* **DESCRIPTION OF THE TASK**:
Only lines with the word "team" are wanted; copy each of them from the listing below.

(Beginning of SUPPLIED DATA)

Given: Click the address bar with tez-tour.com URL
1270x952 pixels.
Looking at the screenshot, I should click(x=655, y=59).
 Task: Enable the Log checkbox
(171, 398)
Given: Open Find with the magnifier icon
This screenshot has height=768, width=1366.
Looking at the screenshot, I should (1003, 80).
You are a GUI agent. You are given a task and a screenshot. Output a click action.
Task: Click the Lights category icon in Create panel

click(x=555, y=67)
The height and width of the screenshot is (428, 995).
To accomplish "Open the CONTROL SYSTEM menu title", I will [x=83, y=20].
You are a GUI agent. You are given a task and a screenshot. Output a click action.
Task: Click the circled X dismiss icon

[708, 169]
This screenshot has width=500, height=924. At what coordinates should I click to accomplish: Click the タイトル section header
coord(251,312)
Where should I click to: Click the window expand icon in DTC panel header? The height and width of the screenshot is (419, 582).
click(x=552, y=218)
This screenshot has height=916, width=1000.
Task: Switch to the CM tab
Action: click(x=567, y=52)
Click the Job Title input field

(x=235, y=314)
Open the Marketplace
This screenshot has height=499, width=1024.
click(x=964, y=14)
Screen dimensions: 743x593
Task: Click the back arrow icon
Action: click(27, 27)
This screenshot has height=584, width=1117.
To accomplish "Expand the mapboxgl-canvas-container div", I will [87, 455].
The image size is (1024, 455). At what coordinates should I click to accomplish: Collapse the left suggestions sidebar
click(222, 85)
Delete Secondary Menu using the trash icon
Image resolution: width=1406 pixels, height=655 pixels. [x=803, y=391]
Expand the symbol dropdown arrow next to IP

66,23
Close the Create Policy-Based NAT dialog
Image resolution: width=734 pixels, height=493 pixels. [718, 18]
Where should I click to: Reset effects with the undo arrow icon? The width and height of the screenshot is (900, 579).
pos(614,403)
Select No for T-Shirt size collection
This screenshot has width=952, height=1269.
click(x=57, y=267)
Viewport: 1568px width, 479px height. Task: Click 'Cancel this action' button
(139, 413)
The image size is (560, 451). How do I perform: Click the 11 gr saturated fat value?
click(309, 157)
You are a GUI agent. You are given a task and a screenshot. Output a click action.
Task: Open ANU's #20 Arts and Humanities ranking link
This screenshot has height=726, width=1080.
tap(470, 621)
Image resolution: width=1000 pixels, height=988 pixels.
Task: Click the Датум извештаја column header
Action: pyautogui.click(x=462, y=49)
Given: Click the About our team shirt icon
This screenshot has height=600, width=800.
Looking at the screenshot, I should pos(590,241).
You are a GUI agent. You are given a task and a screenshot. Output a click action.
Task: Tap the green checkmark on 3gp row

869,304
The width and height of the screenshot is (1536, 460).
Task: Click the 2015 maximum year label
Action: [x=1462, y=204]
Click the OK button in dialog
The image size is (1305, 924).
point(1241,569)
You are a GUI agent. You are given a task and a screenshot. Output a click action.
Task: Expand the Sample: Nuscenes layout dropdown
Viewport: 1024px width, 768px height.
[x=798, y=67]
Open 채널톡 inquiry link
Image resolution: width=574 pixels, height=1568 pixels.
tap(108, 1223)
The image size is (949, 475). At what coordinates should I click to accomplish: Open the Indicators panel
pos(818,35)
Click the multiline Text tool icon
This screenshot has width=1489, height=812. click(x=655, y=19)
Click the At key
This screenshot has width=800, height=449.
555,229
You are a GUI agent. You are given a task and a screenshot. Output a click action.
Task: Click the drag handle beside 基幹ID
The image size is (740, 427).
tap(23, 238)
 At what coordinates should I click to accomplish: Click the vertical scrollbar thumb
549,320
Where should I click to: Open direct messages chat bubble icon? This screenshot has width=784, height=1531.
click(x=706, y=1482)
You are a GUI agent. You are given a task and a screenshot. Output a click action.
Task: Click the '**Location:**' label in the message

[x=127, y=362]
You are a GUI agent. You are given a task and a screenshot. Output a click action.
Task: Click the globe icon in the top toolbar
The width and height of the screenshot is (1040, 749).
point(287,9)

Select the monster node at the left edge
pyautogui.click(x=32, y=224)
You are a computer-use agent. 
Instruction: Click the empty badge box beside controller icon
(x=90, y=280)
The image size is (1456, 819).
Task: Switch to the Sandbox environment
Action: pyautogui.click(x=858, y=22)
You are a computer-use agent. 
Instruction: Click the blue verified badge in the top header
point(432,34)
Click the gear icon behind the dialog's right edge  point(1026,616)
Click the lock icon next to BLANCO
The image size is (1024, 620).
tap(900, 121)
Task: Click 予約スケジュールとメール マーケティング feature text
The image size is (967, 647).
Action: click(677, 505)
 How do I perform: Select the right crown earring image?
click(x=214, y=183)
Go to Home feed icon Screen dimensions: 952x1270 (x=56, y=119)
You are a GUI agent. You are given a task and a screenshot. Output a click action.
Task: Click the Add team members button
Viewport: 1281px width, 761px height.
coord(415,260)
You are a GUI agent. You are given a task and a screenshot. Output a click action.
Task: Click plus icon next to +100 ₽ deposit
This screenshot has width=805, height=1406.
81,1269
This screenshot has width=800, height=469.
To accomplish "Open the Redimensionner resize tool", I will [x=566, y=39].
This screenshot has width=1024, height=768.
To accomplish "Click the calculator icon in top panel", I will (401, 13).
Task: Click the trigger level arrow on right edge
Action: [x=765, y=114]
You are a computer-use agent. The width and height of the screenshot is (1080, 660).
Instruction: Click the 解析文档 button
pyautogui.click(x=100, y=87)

(End of SUPPLIED DATA)

* **REPLY**:
Given: Click the About our team shirt icon
Task: Click the Add team members button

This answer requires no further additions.